SELECTED PASSAGE ->
►
RESULTS: NPM changes were seen in nine (26%) of 35 patients and altered the management in five (14%) of 35 patients. In three of the five cases, NPM changes were observed without corresponding neurologic physical examination changes after balloon test occlusion (performed while the patients were under general anesthesia in two cases). In the two other cases in which NPM changes altered management, ischemia was detected at the time of intra-aneurysmal therapy while the patients were under general anesthesia. Overall, 18 of 35 patients underwent a total of 19 balloon test occlusion procedures. Of the 17 remaining patients, 13 underwent aneurysm coiling, two were not treated because of inability to safely place coils, and two were treated for distal aneurysms. Two patients developed transient neurologic deficits without concurrent NPM changes, representing false-negative NPM test results.
CONCLUSION: NPM is a valuable adjunct to endovascular treatment of cerebral aneurysms. Our study suggests that these monitoring techniques may reduce ischemic complications and can be used to help guide therapeutic decisions.
Endovascular treatment of aneurysms can alter regional cerebral blood flow (rCBF) in the arterial distribution of the aneurysm and cause attendant ischemic complications. Treatment may require parent vessel occlusion, which directly influences blood flow. In addition, intra-aneurysmal therapy may result in thromboembolic complications or may partially impede blood flow in the parent vessel. These therapeutic maneuvers often are performed with the patients under general anesthesia. Therefore, a technique to detect and monitor significant changes in rCBF at the time of endovascular treatment of aneurysms may improve patient outcomes.
◄
AVAILABLE DATA ->
►
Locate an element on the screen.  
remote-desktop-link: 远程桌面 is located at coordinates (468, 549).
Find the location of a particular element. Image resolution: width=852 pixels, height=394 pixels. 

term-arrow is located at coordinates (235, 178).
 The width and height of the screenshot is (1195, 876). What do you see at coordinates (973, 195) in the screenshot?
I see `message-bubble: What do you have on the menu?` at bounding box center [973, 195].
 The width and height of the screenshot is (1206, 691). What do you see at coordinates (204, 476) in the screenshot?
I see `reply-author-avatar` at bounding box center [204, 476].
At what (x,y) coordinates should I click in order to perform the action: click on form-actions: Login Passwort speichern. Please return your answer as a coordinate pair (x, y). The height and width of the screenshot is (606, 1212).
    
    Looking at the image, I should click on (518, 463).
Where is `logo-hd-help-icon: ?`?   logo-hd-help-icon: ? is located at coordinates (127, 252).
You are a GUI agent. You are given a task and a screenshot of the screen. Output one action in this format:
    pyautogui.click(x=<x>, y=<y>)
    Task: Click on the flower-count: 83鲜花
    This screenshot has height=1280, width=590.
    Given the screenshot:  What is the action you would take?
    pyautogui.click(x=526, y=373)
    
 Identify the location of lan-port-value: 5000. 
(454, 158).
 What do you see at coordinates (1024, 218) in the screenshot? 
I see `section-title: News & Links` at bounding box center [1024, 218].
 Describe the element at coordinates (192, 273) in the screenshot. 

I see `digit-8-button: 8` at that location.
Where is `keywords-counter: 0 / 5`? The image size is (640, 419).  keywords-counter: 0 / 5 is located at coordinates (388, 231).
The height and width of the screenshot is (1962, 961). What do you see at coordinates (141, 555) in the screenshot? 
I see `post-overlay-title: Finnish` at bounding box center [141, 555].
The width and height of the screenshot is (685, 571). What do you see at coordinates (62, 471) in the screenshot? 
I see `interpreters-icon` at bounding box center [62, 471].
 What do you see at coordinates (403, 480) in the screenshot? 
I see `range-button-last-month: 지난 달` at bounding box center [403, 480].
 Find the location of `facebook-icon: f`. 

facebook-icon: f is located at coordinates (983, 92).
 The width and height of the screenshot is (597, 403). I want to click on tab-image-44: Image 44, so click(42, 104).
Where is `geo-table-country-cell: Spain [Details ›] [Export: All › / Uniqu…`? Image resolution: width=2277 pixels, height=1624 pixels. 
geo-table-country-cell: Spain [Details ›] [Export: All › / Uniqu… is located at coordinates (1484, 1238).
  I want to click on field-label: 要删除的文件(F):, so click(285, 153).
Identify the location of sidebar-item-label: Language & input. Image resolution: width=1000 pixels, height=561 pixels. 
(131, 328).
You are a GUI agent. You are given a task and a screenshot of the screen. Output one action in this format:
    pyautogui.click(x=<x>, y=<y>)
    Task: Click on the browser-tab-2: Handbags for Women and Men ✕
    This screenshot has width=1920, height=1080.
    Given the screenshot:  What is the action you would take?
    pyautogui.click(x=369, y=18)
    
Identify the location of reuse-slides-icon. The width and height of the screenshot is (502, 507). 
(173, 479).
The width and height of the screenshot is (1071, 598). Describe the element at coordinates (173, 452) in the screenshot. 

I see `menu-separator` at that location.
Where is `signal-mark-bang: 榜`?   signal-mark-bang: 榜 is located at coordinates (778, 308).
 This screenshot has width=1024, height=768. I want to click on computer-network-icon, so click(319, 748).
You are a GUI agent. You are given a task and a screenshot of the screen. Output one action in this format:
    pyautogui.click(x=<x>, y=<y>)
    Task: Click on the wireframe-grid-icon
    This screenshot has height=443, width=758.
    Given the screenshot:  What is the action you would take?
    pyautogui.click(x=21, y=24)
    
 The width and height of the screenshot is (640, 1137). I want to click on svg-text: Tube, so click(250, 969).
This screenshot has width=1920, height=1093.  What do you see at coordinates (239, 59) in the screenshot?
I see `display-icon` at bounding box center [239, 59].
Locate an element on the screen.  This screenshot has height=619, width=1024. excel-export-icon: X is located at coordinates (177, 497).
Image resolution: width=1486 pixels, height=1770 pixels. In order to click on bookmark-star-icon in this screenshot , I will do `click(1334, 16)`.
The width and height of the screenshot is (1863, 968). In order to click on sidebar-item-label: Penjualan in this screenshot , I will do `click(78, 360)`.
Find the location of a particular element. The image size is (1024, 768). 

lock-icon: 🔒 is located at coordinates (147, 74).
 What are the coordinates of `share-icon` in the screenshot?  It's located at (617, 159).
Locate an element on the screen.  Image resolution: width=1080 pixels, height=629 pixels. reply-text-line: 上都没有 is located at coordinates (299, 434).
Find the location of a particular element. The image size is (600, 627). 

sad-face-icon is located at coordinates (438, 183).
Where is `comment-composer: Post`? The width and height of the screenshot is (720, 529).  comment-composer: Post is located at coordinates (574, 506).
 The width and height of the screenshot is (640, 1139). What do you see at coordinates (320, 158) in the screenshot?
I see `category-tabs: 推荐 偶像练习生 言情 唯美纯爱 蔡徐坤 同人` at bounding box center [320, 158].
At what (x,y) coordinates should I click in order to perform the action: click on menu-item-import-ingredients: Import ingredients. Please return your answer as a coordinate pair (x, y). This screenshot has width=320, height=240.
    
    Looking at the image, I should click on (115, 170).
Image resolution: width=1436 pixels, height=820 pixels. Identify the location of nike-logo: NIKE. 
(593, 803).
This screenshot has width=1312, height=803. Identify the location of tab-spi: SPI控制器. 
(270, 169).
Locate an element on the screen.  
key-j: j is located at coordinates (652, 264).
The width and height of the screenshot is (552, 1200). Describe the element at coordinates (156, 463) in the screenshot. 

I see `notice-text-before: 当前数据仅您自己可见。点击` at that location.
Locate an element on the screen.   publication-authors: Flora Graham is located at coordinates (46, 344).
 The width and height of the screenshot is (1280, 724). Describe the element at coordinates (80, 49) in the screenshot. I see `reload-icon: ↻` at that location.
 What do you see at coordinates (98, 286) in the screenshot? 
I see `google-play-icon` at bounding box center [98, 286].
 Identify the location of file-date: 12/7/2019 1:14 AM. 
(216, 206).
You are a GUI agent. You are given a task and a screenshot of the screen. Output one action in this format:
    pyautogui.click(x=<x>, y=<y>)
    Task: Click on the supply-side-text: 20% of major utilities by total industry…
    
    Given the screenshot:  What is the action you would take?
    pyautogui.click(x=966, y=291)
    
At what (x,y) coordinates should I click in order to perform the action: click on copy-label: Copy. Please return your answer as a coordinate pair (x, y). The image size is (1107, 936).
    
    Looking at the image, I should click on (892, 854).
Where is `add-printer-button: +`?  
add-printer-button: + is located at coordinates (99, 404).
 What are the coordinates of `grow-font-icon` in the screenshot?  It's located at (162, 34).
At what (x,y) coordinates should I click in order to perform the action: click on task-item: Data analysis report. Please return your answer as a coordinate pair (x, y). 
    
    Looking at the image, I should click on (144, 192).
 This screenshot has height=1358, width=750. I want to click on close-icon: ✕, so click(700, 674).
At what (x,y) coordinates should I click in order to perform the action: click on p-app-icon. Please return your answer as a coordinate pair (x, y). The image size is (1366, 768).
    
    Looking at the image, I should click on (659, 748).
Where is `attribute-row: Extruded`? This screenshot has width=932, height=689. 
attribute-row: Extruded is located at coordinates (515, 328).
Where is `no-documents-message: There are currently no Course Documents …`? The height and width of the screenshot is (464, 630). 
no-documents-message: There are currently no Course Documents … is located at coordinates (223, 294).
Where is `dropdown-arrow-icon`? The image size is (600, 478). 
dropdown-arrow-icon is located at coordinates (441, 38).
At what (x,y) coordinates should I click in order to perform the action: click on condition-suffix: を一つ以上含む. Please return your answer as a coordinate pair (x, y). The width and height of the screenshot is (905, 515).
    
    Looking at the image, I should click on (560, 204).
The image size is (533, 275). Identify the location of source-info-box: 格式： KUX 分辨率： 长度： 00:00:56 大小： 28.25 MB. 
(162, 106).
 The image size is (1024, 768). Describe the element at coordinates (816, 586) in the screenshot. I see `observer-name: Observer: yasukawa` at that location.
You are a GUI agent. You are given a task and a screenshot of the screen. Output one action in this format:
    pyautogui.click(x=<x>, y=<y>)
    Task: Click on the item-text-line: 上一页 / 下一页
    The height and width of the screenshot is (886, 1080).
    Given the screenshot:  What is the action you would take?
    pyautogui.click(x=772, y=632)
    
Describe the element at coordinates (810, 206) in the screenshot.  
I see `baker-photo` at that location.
◄
DIRECTIONS ->
**1)** In the excerpt on aneurysm monitoring, in how many of the 35 patients did NPM changes alter management?
**2)** Decide whether each statement agrees with the excerpt on aneurysm monitoring, answering yes or no and quoting the deciding words: (a) Eighteen of the 35 patients underwent balloon test occlusion. (b) The two patients with transient neurologic deficits also showed NPM changes at the same time. (c) Intra-aneurysmal therapy can lead to thromboembolic complications.
**3)** From the excerpt on aneurysm monitoring, copy the passage from "RESULTS: NPM changes" to "NPM test results.".
The records have no role in this work.

PER-TASK ANSWERS ->
**1)** Five (14%) of 35 patients.

**2)**
(a) Yes: "Overall, 18 of 35 patients underwent a total of 19 balloon test occlusion procedures."
(b) No: "Two patients developed transient neurologic deficits without concurrent NPM changes, representing false-negative NPM test results."
(c) Yes: "intra-aneurysmal therapy may result in thromboembolic complications"

**3)**
RESULTS: NPM changes were seen in nine (26%) of 35 patients and altered the management in five (14%) of 35 patients. In three of the five cases, NPM changes were observed without corresponding neurologic physical examination changes after balloon test occlusion (performed while the patients were under general anesthesia in two cases). In the two other cases in which NPM changes altered management, ischemia was detected at the time of intra-aneurysmal therapy while the patients were under general anesthesia. Overall, 18 of 35 patients underwent a total of 19 balloon test occlusion procedures. Of the 17 remaining patients, 13 underwent aneurysm coiling, two were not treated because of inability to safely place coils, and two were treated for distal aneurysms. Two patients developed transient neurologic deficits without concurrent NPM changes, representing false-negative NPM test results.